In 2016, the EBA released the EBA guidelines on the Definition of Default (DoD) with the aim to harmonize the criteria across EU institutions for classifying borrowers in default. In particular, the guidelines clarified the days past due criterion, the materiality threshold, unlikeliness to pay (UTP) triggers and rules for returning from defaulted status.

Furthermore in 2018 EBA released the EBA guidelines on management of non-performing (NPE) and forborne exposures clarifying how banks should manage the non-performing exposures and forborne exposures (borrowers in financial difficulties).

Since the release of the EBA guidelines, several key developments have occurred as banks and regulators fine-tune their practices to comply with the standards.

The ECB has conducted the Targeted Review of Internal Models (TRIM) process to assess the consistency and adequacy of banks’ internal models, including assessment of the DoD.

To align with the guidelines and IMI and TRIM findings, many banks have gone through multiple iterations of their DoD definition and frameworks. These iterations often include calibration of the materiality threshold and improving the Unlikeliness to Pay (UTP) criteria and processes. Note that a change in DoD is classified as a material change of the IRB models.

Furthermore, forbearance treatment under the DoD has been closely scrutinized. Many banks have refined their forbearance processes, especially to avoid misclassification of defaults when forbearance is applied. This has led to closer monitoring of restructured loans to ensure that loans in forbearance are properly flagged for potential default risk.

While a lot of improvements have been made, (most) banks are still not fully compliant with DoD. As of 2024, UTP triggers are by far the most important source of incompliance with DoD. Some UTP triggers involve subjective judgment which can result in inconsistencies and significantly reduce comparability across banks, contradicting the regulator’s ambition.
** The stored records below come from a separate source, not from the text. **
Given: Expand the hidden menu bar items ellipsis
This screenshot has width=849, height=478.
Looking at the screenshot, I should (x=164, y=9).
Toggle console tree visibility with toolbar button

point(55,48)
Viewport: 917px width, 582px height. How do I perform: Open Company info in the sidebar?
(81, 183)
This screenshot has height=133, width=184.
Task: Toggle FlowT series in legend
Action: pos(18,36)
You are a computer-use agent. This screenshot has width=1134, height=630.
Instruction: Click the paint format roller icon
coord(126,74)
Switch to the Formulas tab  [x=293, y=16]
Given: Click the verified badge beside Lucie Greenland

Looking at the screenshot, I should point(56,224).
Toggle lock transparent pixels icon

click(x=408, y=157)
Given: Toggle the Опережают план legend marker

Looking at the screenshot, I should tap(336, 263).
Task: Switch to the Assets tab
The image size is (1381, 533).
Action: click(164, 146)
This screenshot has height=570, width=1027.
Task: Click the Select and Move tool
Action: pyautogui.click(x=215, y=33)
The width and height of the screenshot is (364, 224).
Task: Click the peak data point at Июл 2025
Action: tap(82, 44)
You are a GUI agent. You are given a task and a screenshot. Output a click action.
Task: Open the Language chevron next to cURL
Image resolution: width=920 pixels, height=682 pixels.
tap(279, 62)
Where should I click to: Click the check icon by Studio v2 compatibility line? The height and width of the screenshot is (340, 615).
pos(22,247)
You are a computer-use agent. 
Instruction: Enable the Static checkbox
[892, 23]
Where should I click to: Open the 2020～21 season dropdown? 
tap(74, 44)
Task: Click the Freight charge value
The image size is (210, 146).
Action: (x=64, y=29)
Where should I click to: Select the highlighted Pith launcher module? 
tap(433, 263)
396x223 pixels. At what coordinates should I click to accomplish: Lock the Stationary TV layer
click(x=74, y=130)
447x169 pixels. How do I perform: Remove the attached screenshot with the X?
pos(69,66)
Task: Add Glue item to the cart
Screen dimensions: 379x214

During informal conversations the ECB indicated that continued incompliance may threaten the IRB status of a bank which would then lead to a return to the standardized approach with accompanying increase in capital requirements.

New IMI findings

Some Dutch IRB banks have already received IMI (internal model investigation) findings on their mortgage models related to DoD and others can expect them soon. UTP assessments for interest-only mortgages receive specific supervisory attention.

For instance, ECB observed that assessment for financial difficulties was not always or incorrectly performed, e.g. when providing extension of interest-only loans. Furthermore, the performed affordability and viability tests were determined to be not prudent enough in some cases. Additionally, an LTV-based UTP trigger is required for interest-only loans that depend on the collateral as primary source of repayment.

The deficiencies potentially lead to an underestimation of the default risk of mortgages, and interest-only mortgages in particular. In order to address the IMI findings, banks will need another iteration of the implementation of the DoD in the IRB models which results in a material change. As a consequence, also the mortgages IRB models need to be redeveloped. In the next section some key considerations while developing a model with a new DoD will be highlighted.

Modelling new DoD

Some banks are already at their second or third iteration of their DoD implementation in the IRB models. For example, some UTP triggers were introduced at different moments in time, some were phased out, and for some triggers the scope or implementation changed. This leads to historical data that is not representative for the application portfolio. During model development, representativeness of data for risk differentiation and calibration of risk parameters needs to be ensured.

In order to create a modelling dataset (reference data set, RDS) that is representative for the new DoD, the dataset is ‘backscored’. This is done by retrospectively applying the new DoD to the historical data.

In some cases, e.g. due to data quality issues, this backscoring can’t be performed for the complete historical period or there are limitations to the backscoring. These can be addressed by appropriate adjustments (AA). In cases where performing AAs is impossible or  there is uncertainty relating to the quantification of AAs, a DoD-related Margin of Conservatism (MoC) needs to be applied.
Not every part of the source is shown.